Search the entries below for the word "will", then copy each line in which it is found.
------ Given records ------
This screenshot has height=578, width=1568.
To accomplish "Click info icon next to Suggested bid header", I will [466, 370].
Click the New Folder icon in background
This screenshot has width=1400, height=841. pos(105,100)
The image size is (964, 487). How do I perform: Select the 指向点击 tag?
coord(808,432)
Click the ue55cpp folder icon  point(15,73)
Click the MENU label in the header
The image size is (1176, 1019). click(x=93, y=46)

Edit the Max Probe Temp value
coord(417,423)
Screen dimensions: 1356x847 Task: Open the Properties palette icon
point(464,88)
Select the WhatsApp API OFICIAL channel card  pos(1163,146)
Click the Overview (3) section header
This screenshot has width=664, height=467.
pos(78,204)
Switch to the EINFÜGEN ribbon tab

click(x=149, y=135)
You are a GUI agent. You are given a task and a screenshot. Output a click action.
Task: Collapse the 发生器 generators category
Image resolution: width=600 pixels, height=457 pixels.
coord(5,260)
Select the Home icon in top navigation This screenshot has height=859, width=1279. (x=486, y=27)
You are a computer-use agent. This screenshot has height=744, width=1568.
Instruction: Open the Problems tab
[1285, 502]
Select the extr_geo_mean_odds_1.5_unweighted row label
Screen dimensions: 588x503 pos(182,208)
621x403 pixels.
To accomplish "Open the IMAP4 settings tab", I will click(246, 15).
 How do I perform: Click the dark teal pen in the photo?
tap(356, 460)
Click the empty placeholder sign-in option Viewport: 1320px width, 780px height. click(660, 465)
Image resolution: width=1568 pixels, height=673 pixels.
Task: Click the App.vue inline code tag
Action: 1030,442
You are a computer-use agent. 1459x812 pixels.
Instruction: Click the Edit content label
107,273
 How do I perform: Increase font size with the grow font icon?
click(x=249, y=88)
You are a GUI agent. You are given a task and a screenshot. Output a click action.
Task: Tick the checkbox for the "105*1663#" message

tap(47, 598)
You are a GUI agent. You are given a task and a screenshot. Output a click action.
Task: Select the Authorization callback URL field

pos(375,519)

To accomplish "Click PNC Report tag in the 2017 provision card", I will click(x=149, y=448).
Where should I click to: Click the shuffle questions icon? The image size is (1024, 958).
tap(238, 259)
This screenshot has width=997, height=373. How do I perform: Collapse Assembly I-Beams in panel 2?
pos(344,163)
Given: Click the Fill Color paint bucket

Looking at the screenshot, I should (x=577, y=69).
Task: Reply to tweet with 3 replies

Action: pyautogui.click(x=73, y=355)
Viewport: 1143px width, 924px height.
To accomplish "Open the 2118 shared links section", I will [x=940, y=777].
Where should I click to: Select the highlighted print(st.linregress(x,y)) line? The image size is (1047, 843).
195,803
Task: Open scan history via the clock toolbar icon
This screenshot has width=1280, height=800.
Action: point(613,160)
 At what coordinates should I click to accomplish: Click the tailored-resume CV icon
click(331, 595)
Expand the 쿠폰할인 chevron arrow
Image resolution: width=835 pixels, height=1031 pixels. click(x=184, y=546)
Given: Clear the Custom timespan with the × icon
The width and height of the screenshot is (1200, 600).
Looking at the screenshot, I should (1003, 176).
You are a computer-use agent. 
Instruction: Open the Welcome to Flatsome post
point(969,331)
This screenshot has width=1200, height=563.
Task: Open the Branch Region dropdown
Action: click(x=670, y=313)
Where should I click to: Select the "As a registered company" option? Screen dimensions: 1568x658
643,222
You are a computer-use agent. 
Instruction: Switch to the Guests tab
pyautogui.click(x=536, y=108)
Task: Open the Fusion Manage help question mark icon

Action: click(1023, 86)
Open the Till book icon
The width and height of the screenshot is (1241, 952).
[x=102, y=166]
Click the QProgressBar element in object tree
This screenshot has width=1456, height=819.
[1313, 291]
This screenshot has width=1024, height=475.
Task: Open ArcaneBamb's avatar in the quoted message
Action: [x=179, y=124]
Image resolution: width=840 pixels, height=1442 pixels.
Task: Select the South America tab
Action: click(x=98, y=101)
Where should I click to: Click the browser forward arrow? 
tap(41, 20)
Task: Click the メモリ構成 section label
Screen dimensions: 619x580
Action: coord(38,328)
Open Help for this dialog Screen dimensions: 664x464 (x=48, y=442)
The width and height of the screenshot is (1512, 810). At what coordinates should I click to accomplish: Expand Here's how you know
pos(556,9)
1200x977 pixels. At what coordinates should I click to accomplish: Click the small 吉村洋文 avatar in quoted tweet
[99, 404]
------
### Your solution:
To accomplish "Click info icon next to Suggested bid header", I will [466, 370].
To accomplish "Open the IMAP4 settings tab", I will click(246, 15).
To accomplish "Click PNC Report tag in the 2017 provision card", I will click(x=149, y=448).
To accomplish "Open the 2118 shared links section", I will [x=940, y=777].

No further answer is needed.